Bazambaza, the brainchild of Rwanda’s smallest ‘bookstore’

Jean Bazambaza  has for the past five years been vending text books and novels on the streets of the City of Kigali, until recently when he secured himself a spot at the Nyabugogo Taxi Park.
                       Bazambaza attends to a client in his bookstore at Nyabugogo. Despite low reading culture, he managed to pick up a trade in selling used books, mainly of lang....
Bazambaza attends to a client in his bookstore at Nyabugogo. Despite low reading culture, he managed to pick up a trade in selling used books, mainly of lang....

Jean Bazambaza  has for the past five years been vending text books and novels on the streets of the City of Kigali, until recently when he secured himself a spot at the Nyabugogo Taxi Park.

Born on December 11, 1975, in Muhanga, Bazambaza  did not get the privilege of going to school, neither did he ever dream of venturing into the business.

The soft-spoken vendor said he has been into several businesses all his life and selling books was one of them.

“I started this business with only two books. Students would give me books after they have completed studies. As they became many, I decided to directly buy from them at a low price and resell at a slightly higher price to earn a living,” Bazambaza said.

Currently, he has more than 200 books in his stock and not only gets them from former schoolgoing children but also imports some from neighbouring countries like Uganda.

“I have a friend working in a local printing house and sometimes he goes to Uganda for printing or to buy material for his company. So when he finds some nice books that I might need for my business, he buys them for me and I refund his money when he returns,” he adds.

Unlike other business people, Bazambaza does not decide when to start or end his day; his schedule depends on where he keeps his stock.

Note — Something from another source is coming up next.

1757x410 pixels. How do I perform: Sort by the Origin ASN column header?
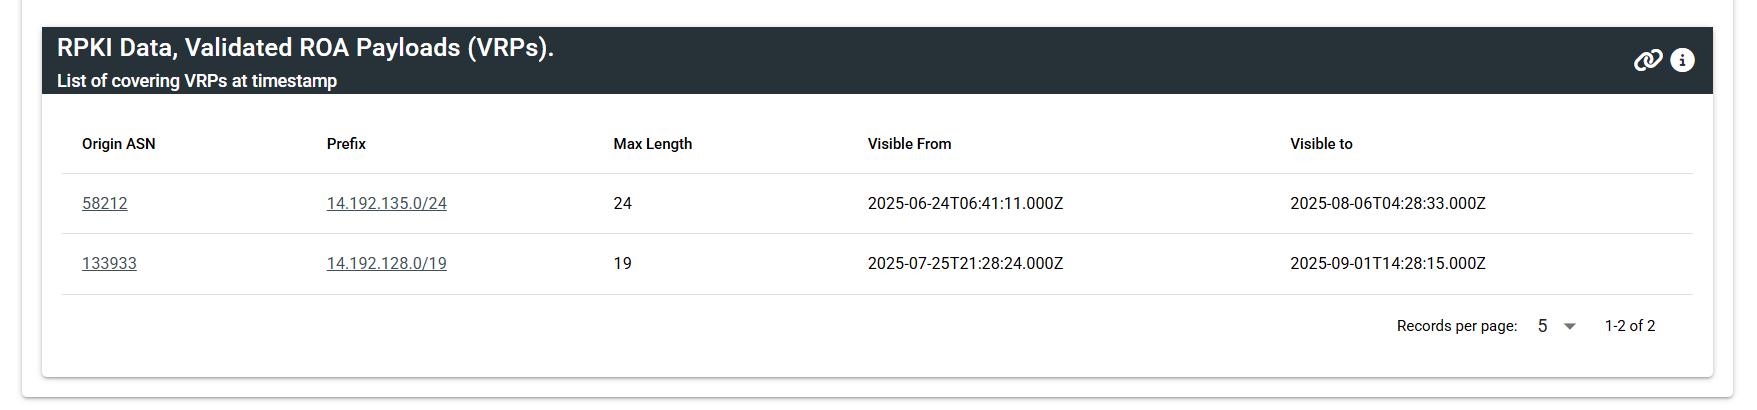(x=119, y=144)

“I have to wait for the shop owners where I keep my stock to open. They usually open at 8am and close at 6pm. So I make sure I am there on time to remove my goods from their shop, and in case they don’t open then I don’t work that day,” he said with a sense of vulnerability.

Bazambaza  said he would initially sell his books to passersby on the streets and motorists during rush hour. However, when the number of books he was selling accumulated, he opted to secure himself a stall at Nyabugogo where he has been for the past two months.

He sells all types of books ranging from novels, dictionaries, bibles and school text books in English, French and Kinyarwanda. His clients are mostly students and parents.

The business in which Bazambaza  claims to have sunk more than Rwf200,000 keeps growing by the day.

But then again, with the reading culture that has been so wanting and is just picking pace in the country, one would wonder what tickled Bazambaza to venture in the unknown.

However, to the book seller, everything was worth trying because “we are headed into an informed and educated society where people will need these books.”

“I am not making a lot of money at the moment in my business but am optimistic that when people get to know my new address they will come and buy them because we are in an era where reading is key,” Bazambaza  said.

Because of the poor sales in the book business, he also deals in other small products. He sells wallets, phone chargers, ear phones and jewellery for women.

Despite his place not being known to many people, Bazambaza  has loyal clients who always call him to buy his books and also wait in case he doesn’t have a particular book they want in stock. In such situations, he said, with the help of his friends he writes down the books the client wants and looks for it.

“There are times when my clients want, say a dictionary or a particular book and I don’t have it in stock, so I tell them to wait and consult from my suppliers whether they have it and I deliver,” he said.

“When I buy a dictionary at Rwf3,000, I will sell it at Rwf4,000 or Rwf3,500 as long as I get some little profit. I don’t mind about the cost or worth of the original book because these are used books.”

What is interesting is that Bazambaza  doesn’t know how to read despite choosing to sell books. He said it’s hard for him to convince a client to buy his books or explain to him whether it’s a good book. He adds that he sometimes points at the pictures or the glossy cover to convince a buyer to reach for the wallet.

However, all is not rosy for Bazambaza’s book business. He particularly decries the low sales.

“I sometimes sell only two or three books in a day and some don’t want to buy my books because they are old,” he said.

Bazambaza  has to contribute monthly Rwf5,000 in taxes and Rwf20,000 as rent for the space he uses for vending.

Despite the rough patch in his business Bazambaza has managed to put a roof on his wife and three children, besides other basic needs such as education.

He urges Rwandans to have a reading culture, especially in this era where the majority populace are educated and informed.

For now, though, it appears Bazambaza’s dream is to enroll in an institute of languages such that he can at least learn to read and write to better his business.